Hackers Launch New 2022 Trojans

Dark web hackers behind the ToddyCat cyber security threat have been busy launching attacks against the exchange servers of Microsoft. The extremely persistent threat actors (APT) group first surfaced in December 2020, when most of its attacks were tracked to the Microsoft Exchange servers located in European and Asian countries.

Kaspersky’s Global Research & Analysis Team (GReAT) has provided documents that revealed the devastation of the hackers’ insistent backdoor named Samurai. The discovery also includes another previously found Trojan malware called Ninja Trojan. For over a year, while tracking the group’s activity, the private cyber security team at Kaspersky reported that they’ve been tracking the attacks launched by these criminal hackers.

Research analysis provided by the security team revealed that the recorded malware strains offer a gateway for hackers to gain control of victims’ computer systems. Analytical studies by the research team also show that both Trojans can effortlessly migrate throughout an infected computer network.

The ToddyCat hackers have increased their cyber assaults since March 2021, as recorded by the ESET researchers located in Slovakia. According to the Slovak cyber security analysts, they’ve been tracking the malicious Trojan, after being detected in a hacking cluster documented as Websiic.

The report shows that the sophisticated and very persistent virus was able to execute its malicious payloads after accessing weaknesses found in the ProxyLogon Exchange. In addition, the two malicious Trojans implemented the China Chopper web shells after infiltrating vulnerable network system servers.

Hacks Against Microsoft Servers

The research team stated that although the virus was previously inactive, in February 2021 they noticed a high escalation of hacking activities carried out by these threat actors. And with the many zero-day bug vulnerabilities associated with Microsoft products, they noticed that the hackers launched coordinated cyber attacks on the tech giant’s Exchange Servers.

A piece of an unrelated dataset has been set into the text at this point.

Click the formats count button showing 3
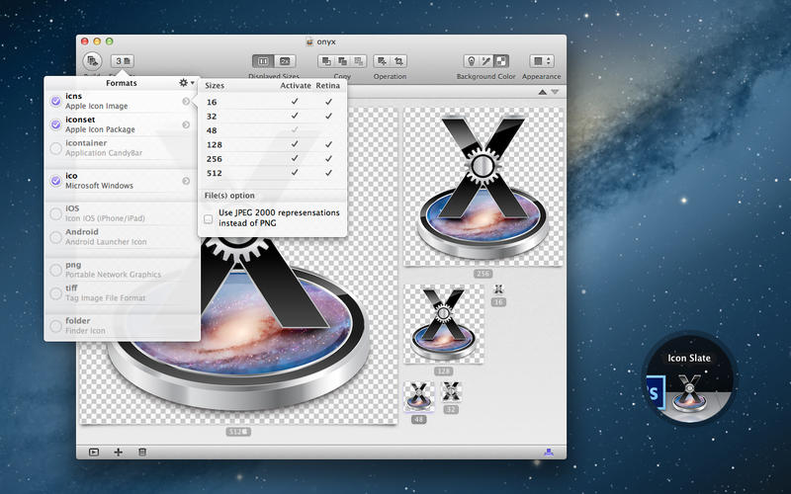The image size is (791, 494). [123, 61]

Also, hackers targeting unpatched Microsoft desktop computer networks and exchange servers have shown a preference for government and military establishments, which includes contractors of some high profile businesses. The latest hacking campaigns show that the hackers, between December 2020 and February 2021, hacked government agencies in Vietnam and Taiwan.

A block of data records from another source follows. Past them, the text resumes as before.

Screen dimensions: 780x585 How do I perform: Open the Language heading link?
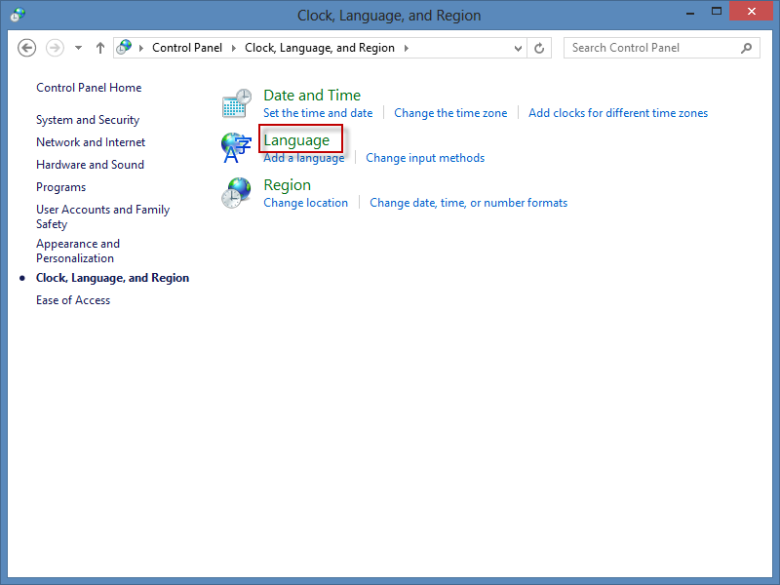pos(296,140)
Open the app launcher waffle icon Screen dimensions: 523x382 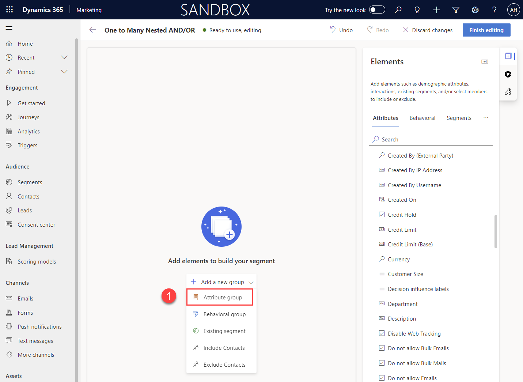pyautogui.click(x=9, y=10)
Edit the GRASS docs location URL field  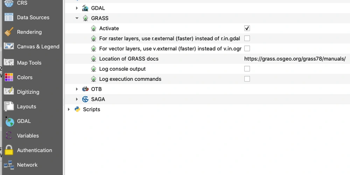click(x=295, y=59)
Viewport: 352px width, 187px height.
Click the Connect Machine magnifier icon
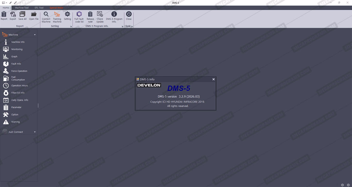[x=46, y=14]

Also, from February to May 2021, the threat actors swiftly expanded their attacks on companies located in the UK, Russia, India, and Iran. ToddyCat has resurfaced with it’s latest attack targeting a different cluster of nations throughout February 2022, which includes Indonesia, Uzbekistan, and Kyrgyzstan.

The ToddyCat APT hackers have increased their cyber warfare, the Microsoft Exchange servers are currently under the third wave of attacks recently launched by the criminal hackers.